__WHAT NEEDS TO BE DONE__: Repeat verbatim the stretch of the cluster table source code from "from lib5c.util.bed import" through "tabulates cluster information.".

Source code for hic3defdr.util.cluster_table

import numpy as np
import scipy.sparse as sparse
import pandas as pd

from lib5c.util.bed import parse_feature_from_string
from lib5c.util.primers import natural_sort_key
from hic3defdr.util.clusters import cluster_to_loop_id, cluster_from_string


COLUMN_ORDER = ['loop_id', 'us_chrom', 'us_start', 'us_end', 'ds_chrom',
                'ds_start', 'ds_end', 'cluster_size', 'cluster']


[docs]def clusters_to_table(clusters, chrom, res):
    """
    Creates a DataFrame which tabulates cluster information.

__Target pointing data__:
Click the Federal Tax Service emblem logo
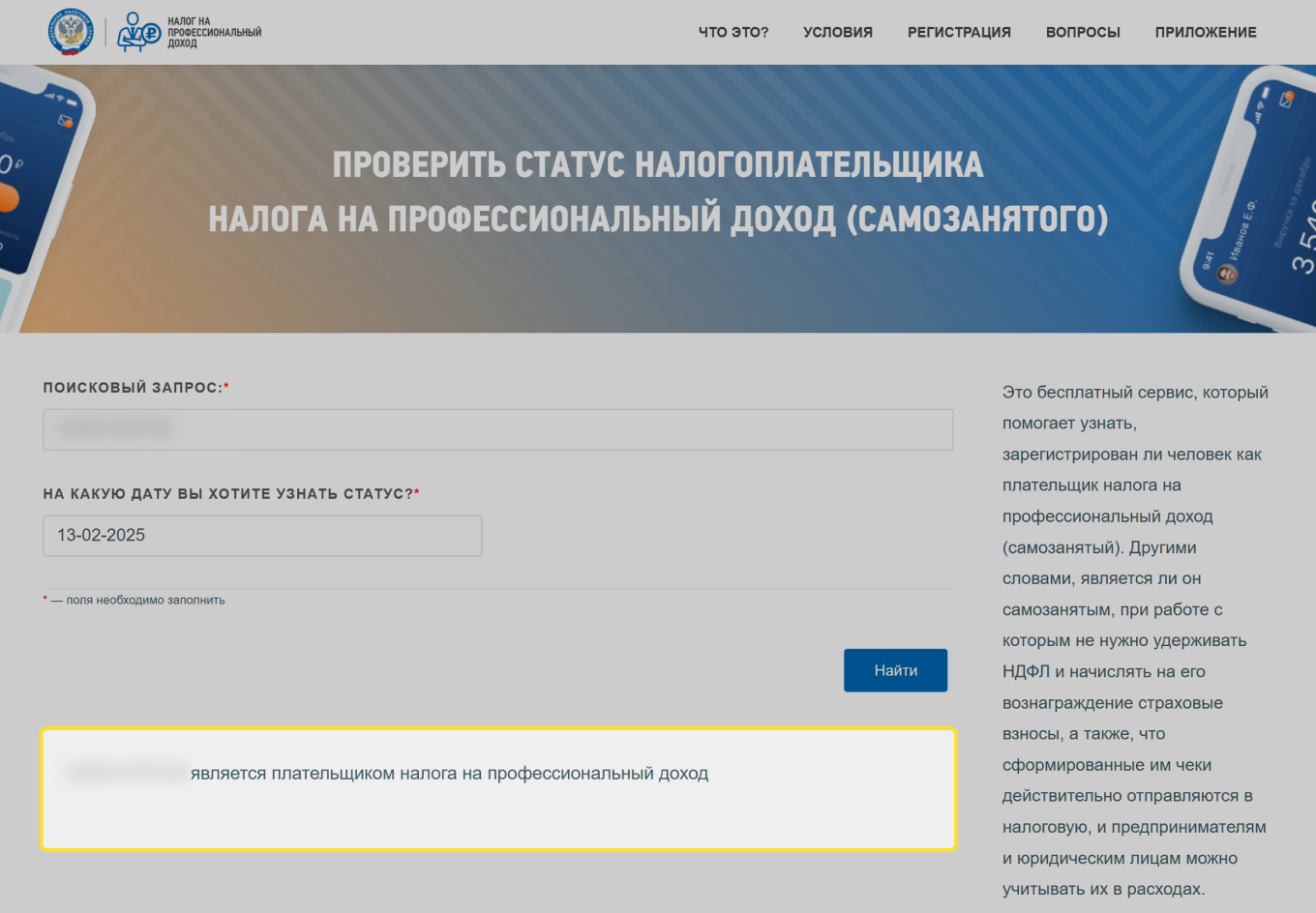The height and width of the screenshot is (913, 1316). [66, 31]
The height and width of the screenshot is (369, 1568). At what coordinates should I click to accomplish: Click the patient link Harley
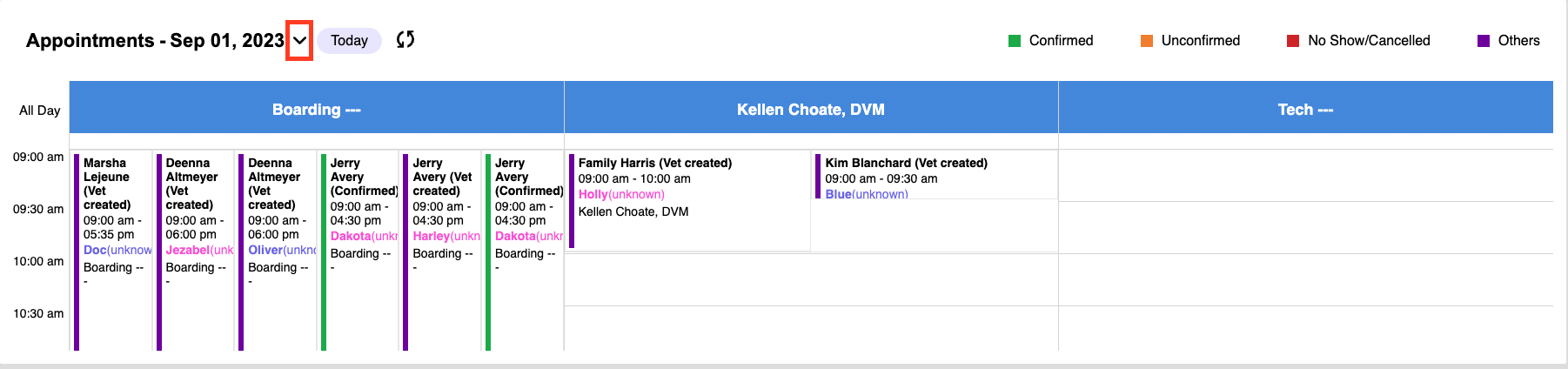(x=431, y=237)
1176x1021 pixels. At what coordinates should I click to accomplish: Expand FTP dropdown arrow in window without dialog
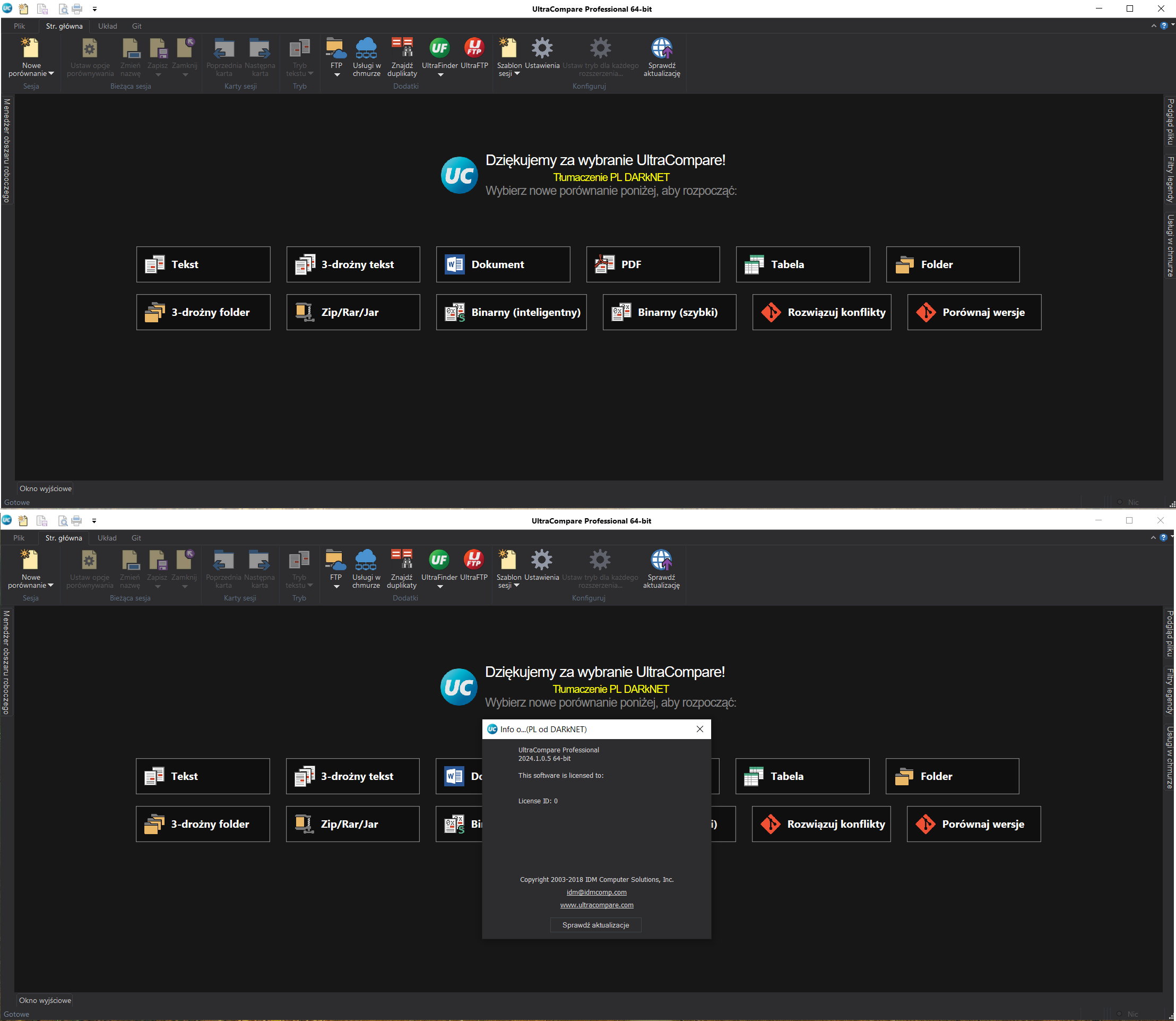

__WRITTEN REPLY__:
from lib5c.util.bed import parse_feature_from_string
from lib5c.util.primers import natural_sort_key
from hic3defdr.util.clusters import cluster_to_loop_id, cluster_from_string


COLUMN_ORDER = ['loop_id', 'us_chrom', 'us_start', 'us_end', 'ds_chrom',
                'ds_start', 'ds_end', 'cluster_size', 'cluster']


[docs]def clusters_to_table(clusters, chrom, res):
    """
    Creates a DataFrame which tabulates cluster information.